*** Opening of Passage ***

Welcome to the last Mathologer video of the year. Almost everybody who watches

these videos knows that root 2, pi and e are irrational numbers, that these

numbers cannot be written as ratios of integers. Also a lot of you will be

familiar with proofs of these facts in the case of root 2 and e. On the other

hand, my guess is that very few of you will be able to say the same about

everybody's favorite number pi. In fact even many professional

mathematicians have not seen a proof that pi's irrational and they're really

just taking someone else's word for it in this respect. The main reason for this

sorry state of affairs is that all the known proofs for the irrationality of pi

are very technical and for the most part very unintuitive. My mission today is to

make one of these proofs accessible to you by maxing out what can be achieved

with the sort of animated algebra that I've been specializing in lately. The

proof I have in mind was published in 1761 by the Swiss polymath Johann

Lambert and that was actually the very first proof of the irrationality of Pi. Why

Lambert's prove and not any of the others? Well, unlike all the other proofs

it is quite easy to motivate Lambert's approach and the maths in it was really

calling out to me to be animated. I just couldn't resist. Anyway let's get

started. As a little warm-up let me show you what is probably the simplest

irrationality proof, a proof of the irrationality of log 3. If log 3 was

actually a fraction u/v that would be the same as saying that if I take 10

to the power of u/v then I get 3. But then raising both sides to the

v's power we get this equation here. But that is completely impossible because

the left side is odd and the right side is even. And so because our

assumption that log 3 is rational leads to this false

statement. And since nothing false can logically follow from anything true we

conclude that our assumption has to be false itself. So log 3 is not a

fraction. That means it is irrational. Q.E.D. Neat, huh? It's neat. Most of you like

puzzles and so here are some one-glance puzzles for you: which of these logs is

irrational? Leave your answers in the comments, I'll grade them later ... just

kidding! I really really, really hate grading! (Marty) I like grading. (Burkard) You are very strange, Marty is very

strange. So hopefully that was all fun and really easy but now on to the big

challenge, Lambert's proof that pi is irrational. Here's a three step summary

of the main ingredients. In step 1 Lambert proves a new miraculous formula

for the circle function tangent. So tan x is equal to x over 1 minus x squared

over 3 minus x squared over 5, and so on. All the odd numbers in there, ok.

*** Close of Passage ***

- Actions to take:
1. Answer these about the transcript above, please:
(a) In what year was Lambert's proof published?
(b) The warm-up proof shows that which number is irrational?
(c) Which circle function is step 1's new formula for?
2. Render this sentence from the transcript in Spanish: "The proof I have in mind was published in 1761 by the Swiss polymath Johann Lambert and that was actually the very first proof of the irrationality of Pi."
3. Quote the stretch of the transcript that opens with the words containing "for the circle" and closes with "in there, ok.".

*** Opening of Source data ***

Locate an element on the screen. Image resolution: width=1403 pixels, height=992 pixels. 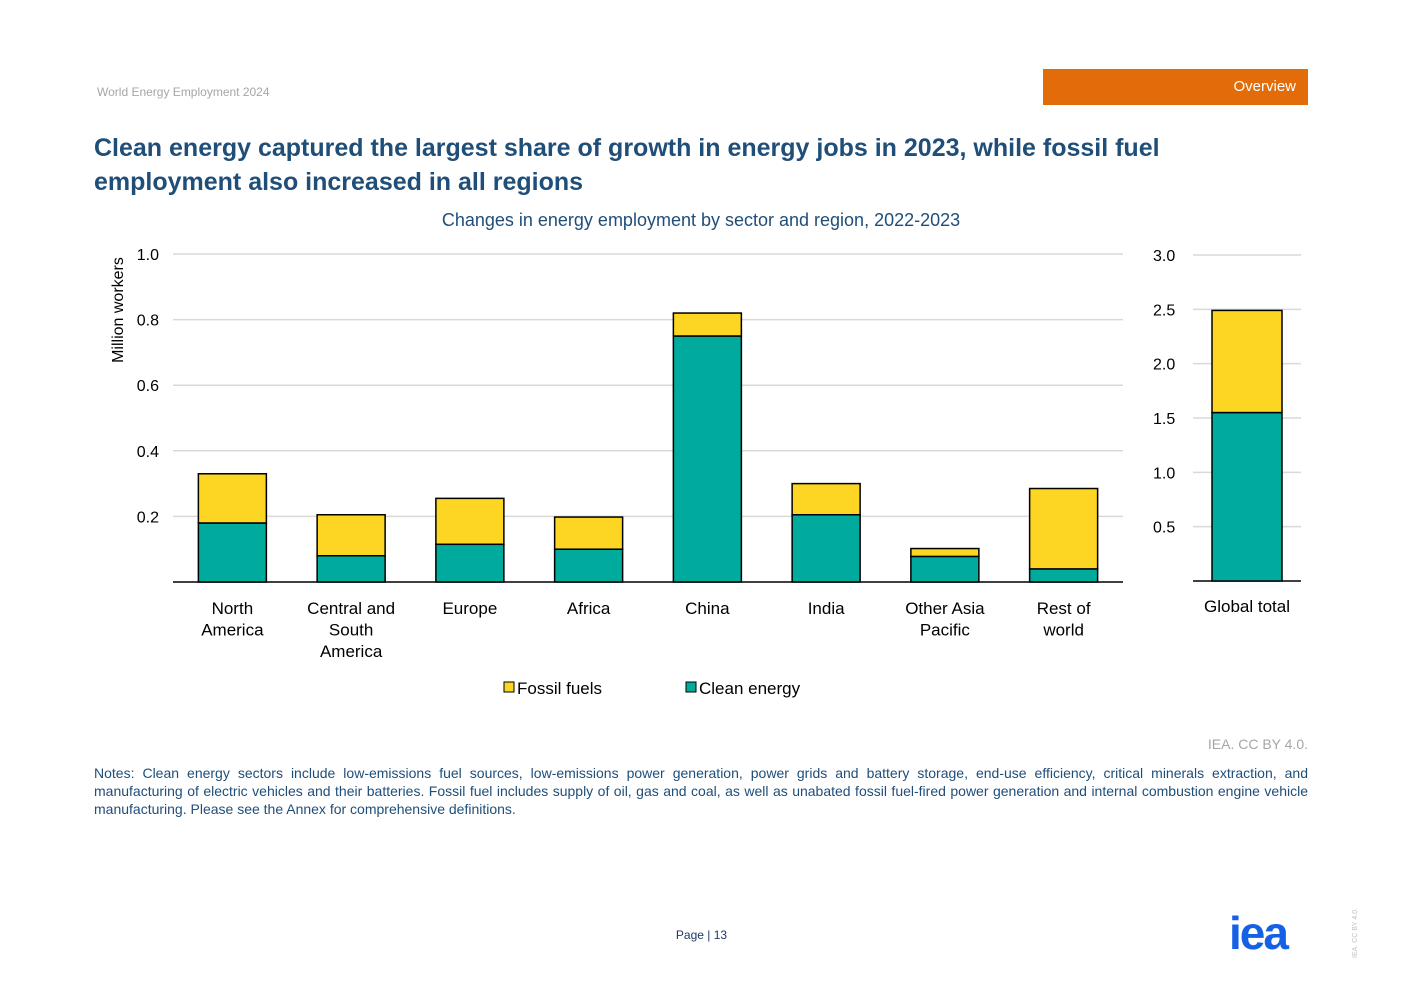
y-tick-label: 0.4 is located at coordinates (148, 452).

*** Close of Source data ***

- Answers in order:
1.
(a) 1761
(b) log 3
(c) Tangent

2. La demostración que tengo en mente fue publicada en 1761 por el polímata suizo Johann Lambert, y esa fue en realidad la primerísima demostración de la irracionalidad de pi.

3.
for the circle function tangent. So tan x is equal to x over 1 minus x squared

over 3 minus x squared over 5, and so on. All the odd numbers in there, ok.